PESCARA – Dirigenti scolastici sul piede di guerra in Abruzzo. Nel mirino, il taglio del Fondo unico nazionale e la decisione unilaterale del ministero e dell’Ufficio scolastico regionale di decurtare una quota della retribuzione di posizione variabile, e di non versare altri compensi dovuti, come il risultato e la parte finale delle reggenze.
Tali decisioni sono state analizzate dall’assemblea convocata da Anp Cida, l’Associazione nazionale dirigenti e alte professionalità della scuola (aderente alla Cida, l’organizzazione sindacale che rappresenta gli interessi generali dei dirigenti e delle alte professionalità di tutti i settori socio produttivi), che si è svolta all’Istituto Aterno Manthonè di Pescara il 23 ottobre 2015.
“La condotta dell’amministrazione centrale e periferica – dicono i dirigenti scolastici – che procede in via preventiva alla decurtazione della retribuzione è iniqua e inopportuna. Tra l’altro, si tratta di una situazione paradossale, derivante dall’inerzia dell’amministrazione per cui i nuovi dirigenti ‘restituiscono’ importi mai percepiti”.
“Inoltre, è una decisione in contraddizione con la volontà di valorizzare la scuola e di assegnare ai dirigenti ulteriori risorse in ragione delle accresciute responsabilità, come stabilito nella Legge 107 del 2015 al comma 86. Tale inaccettabile condotta – continuano – è aggravata dall’incuranza rilevabile nella mancata comunicazione della trattenuta da parte degli uffici competenti ai dirigenti: questo lede il rapporto fiduciario che dovrebbe legare i dirigenti delle scuole all’amministrazione scolastica centrale e periferica”.
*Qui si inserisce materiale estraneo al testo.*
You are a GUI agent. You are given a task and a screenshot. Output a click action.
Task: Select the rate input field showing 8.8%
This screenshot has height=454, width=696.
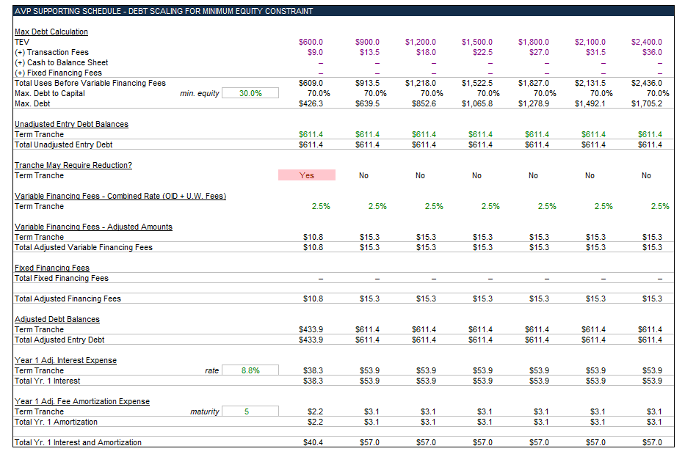click(x=250, y=370)
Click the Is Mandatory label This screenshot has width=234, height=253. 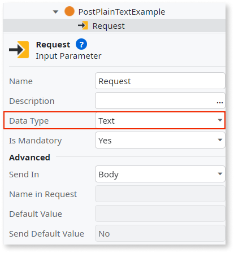pos(35,141)
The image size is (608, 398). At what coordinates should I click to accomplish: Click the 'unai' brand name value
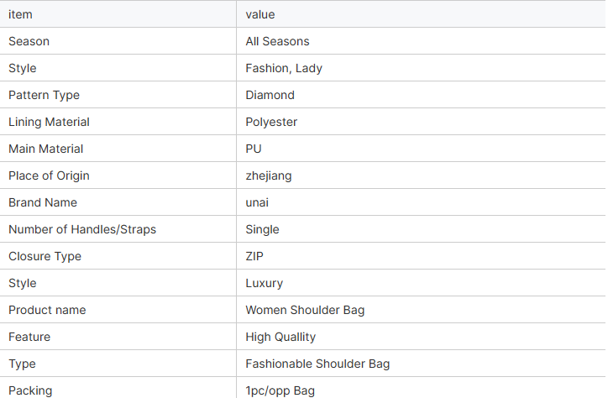(257, 202)
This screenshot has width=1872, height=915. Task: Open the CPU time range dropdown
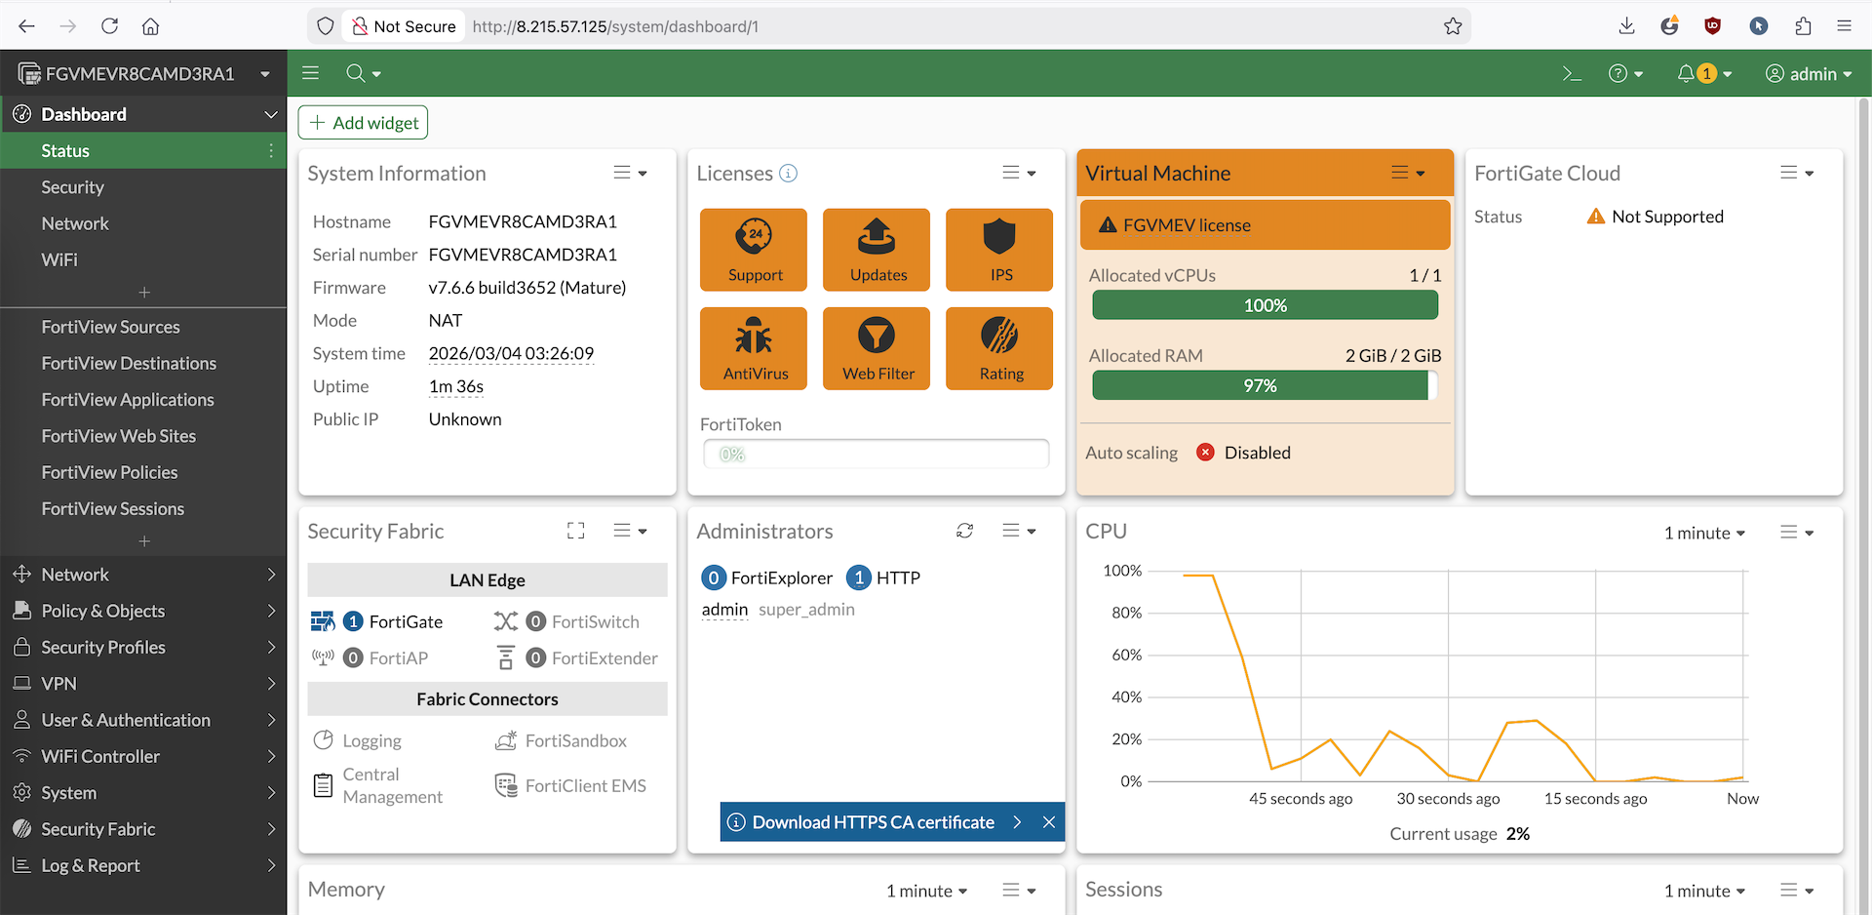(x=1703, y=533)
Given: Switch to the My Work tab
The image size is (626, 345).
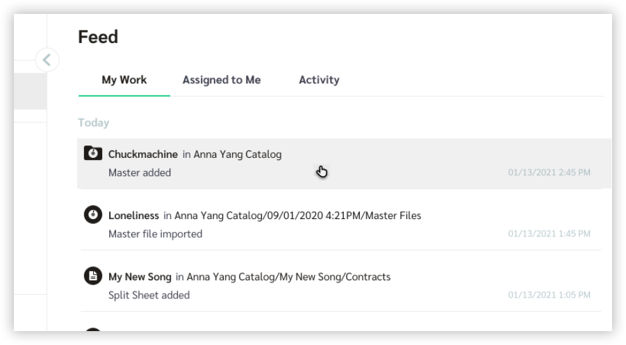Looking at the screenshot, I should [x=124, y=80].
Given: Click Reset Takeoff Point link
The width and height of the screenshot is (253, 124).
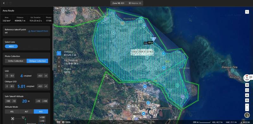Looking at the screenshot, I should pyautogui.click(x=38, y=31).
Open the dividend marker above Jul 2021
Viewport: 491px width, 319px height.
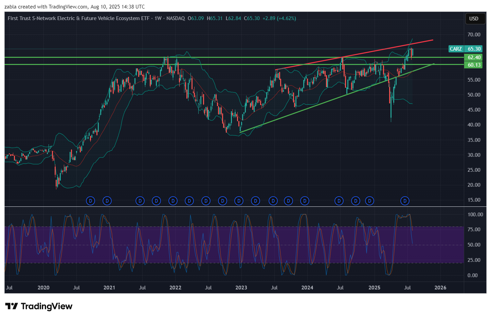pos(140,201)
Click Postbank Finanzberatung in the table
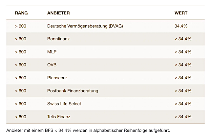Image resolution: width=210 pixels, height=137 pixels. (73, 91)
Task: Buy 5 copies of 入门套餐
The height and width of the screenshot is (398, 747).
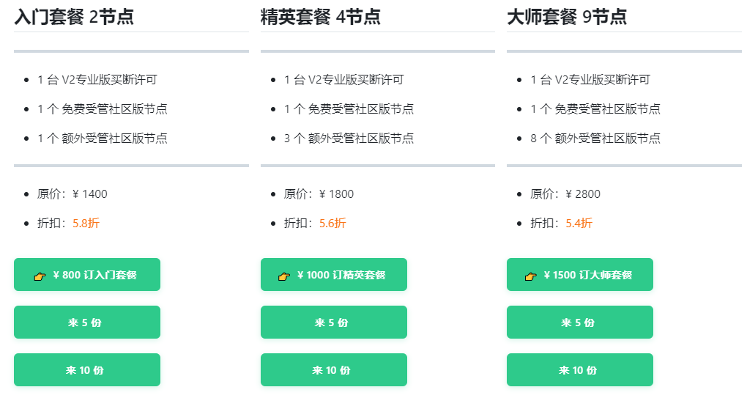Action: 87,323
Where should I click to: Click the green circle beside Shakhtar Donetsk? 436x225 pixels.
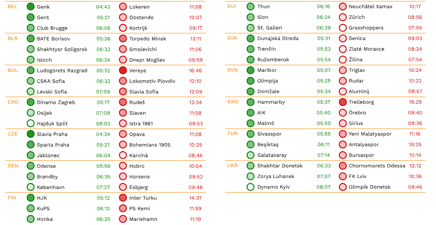pos(250,166)
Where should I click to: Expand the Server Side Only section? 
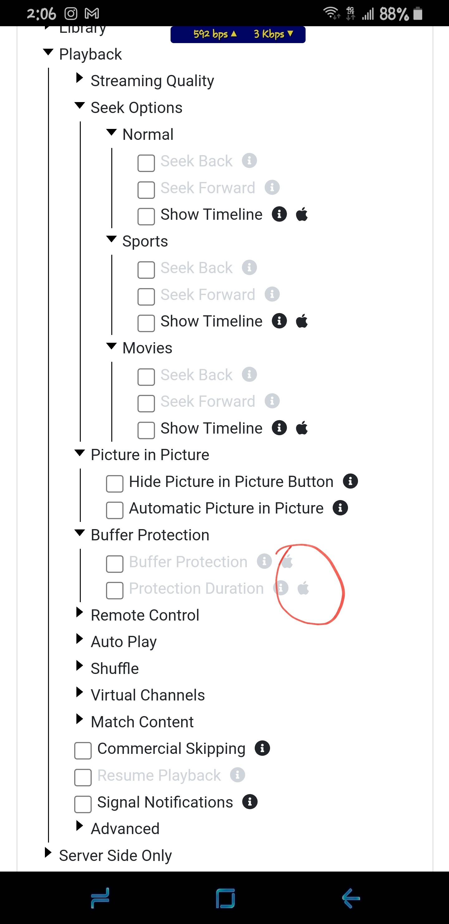pos(48,853)
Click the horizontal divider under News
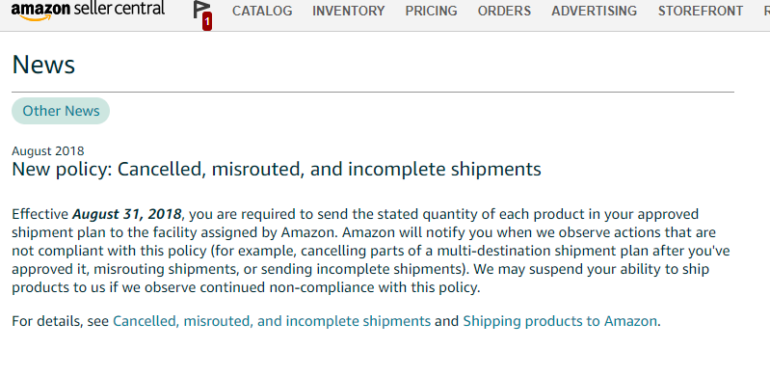This screenshot has width=770, height=376. pyautogui.click(x=373, y=92)
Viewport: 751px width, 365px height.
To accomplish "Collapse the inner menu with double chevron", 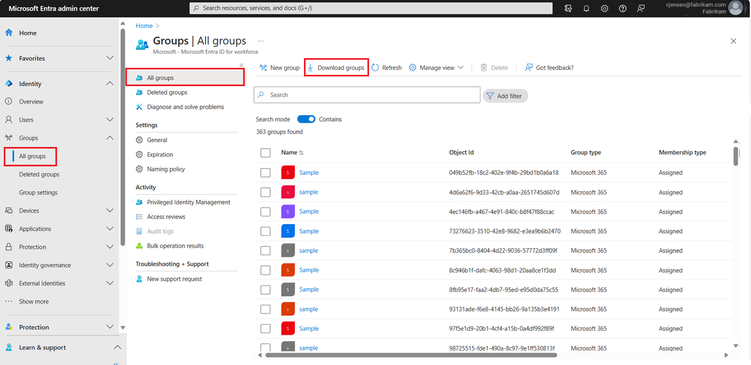I will coord(241,65).
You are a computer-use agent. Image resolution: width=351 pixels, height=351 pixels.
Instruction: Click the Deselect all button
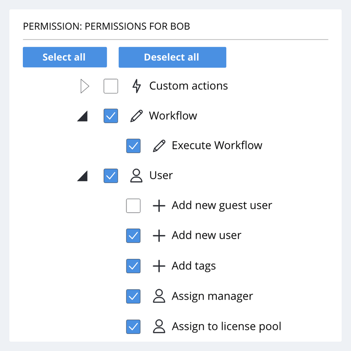tap(172, 57)
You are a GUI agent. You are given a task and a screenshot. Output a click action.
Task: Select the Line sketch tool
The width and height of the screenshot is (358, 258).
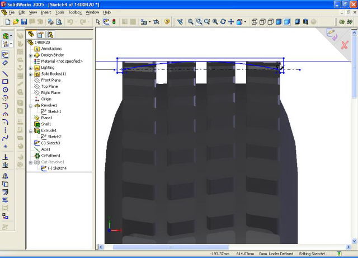tap(6, 73)
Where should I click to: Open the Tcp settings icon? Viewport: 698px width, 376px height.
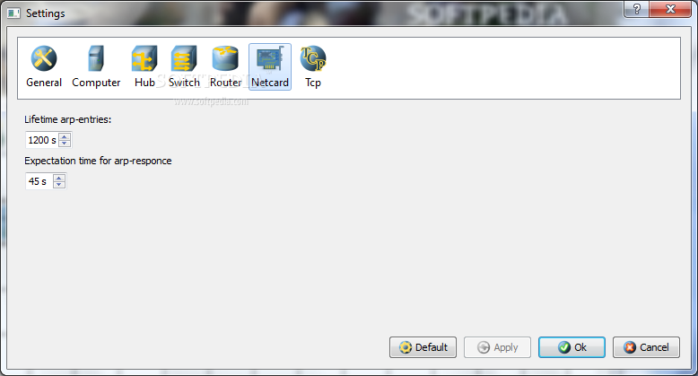(x=313, y=58)
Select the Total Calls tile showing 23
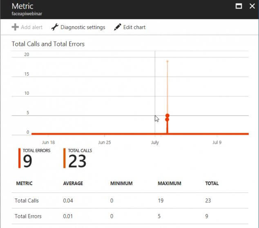The width and height of the screenshot is (259, 228). [78, 161]
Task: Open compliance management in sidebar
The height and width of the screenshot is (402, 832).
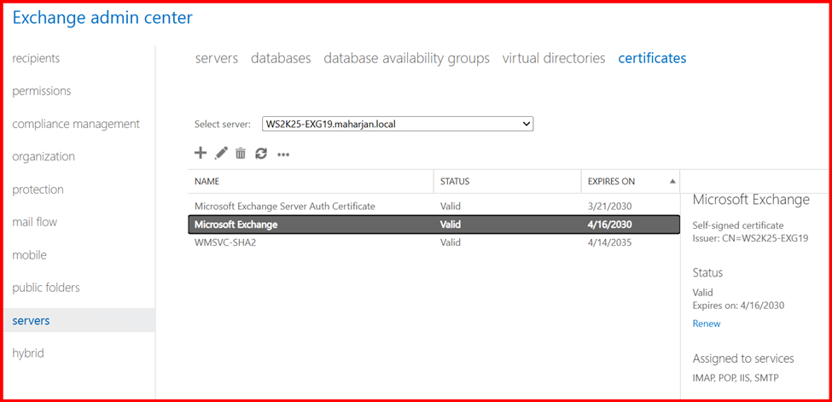Action: 76,124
“Per tutto questo, sosteniamo l’Anp nelle azioni intraprese in sede giurisdizionale a difesa della retribuzione dei dirigenti: due ricorsi al Tar del Lazio contro Miur e l’Ufficio Scolastico Regionale Abruzzo e Lazio. Infine, impegniamo la Segreteria Nazionale e Regionale dell’Anp a mettere in campo ulteriori iniziative di lotta adeguate alla gravità dei problemi”.